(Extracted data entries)
..........
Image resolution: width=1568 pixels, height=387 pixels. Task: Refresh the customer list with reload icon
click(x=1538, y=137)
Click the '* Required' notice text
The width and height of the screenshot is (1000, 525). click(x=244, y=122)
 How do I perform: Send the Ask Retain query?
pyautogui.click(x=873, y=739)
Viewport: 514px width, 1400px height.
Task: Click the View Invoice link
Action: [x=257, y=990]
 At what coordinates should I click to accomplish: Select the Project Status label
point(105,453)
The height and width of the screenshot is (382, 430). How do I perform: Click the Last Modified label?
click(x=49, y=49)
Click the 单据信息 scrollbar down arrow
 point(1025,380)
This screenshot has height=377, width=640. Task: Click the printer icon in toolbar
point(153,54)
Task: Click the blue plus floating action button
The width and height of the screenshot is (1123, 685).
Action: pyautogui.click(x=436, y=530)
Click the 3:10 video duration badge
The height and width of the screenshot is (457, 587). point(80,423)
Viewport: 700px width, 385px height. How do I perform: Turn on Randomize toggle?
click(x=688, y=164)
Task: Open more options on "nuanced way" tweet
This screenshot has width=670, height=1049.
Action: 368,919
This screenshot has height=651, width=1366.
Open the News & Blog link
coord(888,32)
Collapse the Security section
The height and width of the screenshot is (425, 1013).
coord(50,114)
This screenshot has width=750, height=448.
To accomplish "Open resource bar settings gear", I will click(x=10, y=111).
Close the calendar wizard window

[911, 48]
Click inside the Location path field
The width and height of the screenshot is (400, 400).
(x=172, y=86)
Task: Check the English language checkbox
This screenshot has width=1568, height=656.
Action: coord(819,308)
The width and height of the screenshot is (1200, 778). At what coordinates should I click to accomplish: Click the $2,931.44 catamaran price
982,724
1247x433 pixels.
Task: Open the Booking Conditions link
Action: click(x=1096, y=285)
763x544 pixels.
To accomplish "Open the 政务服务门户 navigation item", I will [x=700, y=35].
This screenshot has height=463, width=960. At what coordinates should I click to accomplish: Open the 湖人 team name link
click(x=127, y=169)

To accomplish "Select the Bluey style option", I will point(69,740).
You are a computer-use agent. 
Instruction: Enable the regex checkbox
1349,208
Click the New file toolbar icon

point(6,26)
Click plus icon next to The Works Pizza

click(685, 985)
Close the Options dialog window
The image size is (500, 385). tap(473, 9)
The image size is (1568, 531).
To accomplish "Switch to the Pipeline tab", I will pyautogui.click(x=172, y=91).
..........
Print from the line containing "Task: Check the English language checkbox" to the last line above, exactly as written.

• _Final answer_:
Task: Check the English language checkbox
This screenshot has width=1568, height=656.
Action: coord(819,308)
The width and height of the screenshot is (1200, 778). At what coordinates should I click to accomplish: Click the $2,931.44 catamaran price
982,724
1247x433 pixels.
Task: Open the Booking Conditions link
Action: click(x=1096, y=285)
763x544 pixels.
To accomplish "Open the 政务服务门户 navigation item", I will [x=700, y=35].
This screenshot has height=463, width=960. At what coordinates should I click to accomplish: Open the 湖人 team name link
click(x=127, y=169)

To accomplish "Select the Bluey style option", I will point(69,740).
You are a computer-use agent. 
Instruction: Enable the regex checkbox
1349,208
Click the New file toolbar icon

point(6,26)
Click plus icon next to The Works Pizza

click(685, 985)
Close the Options dialog window
The image size is (500, 385). tap(473, 9)
The image size is (1568, 531).
To accomplish "Switch to the Pipeline tab", I will pyautogui.click(x=172, y=91).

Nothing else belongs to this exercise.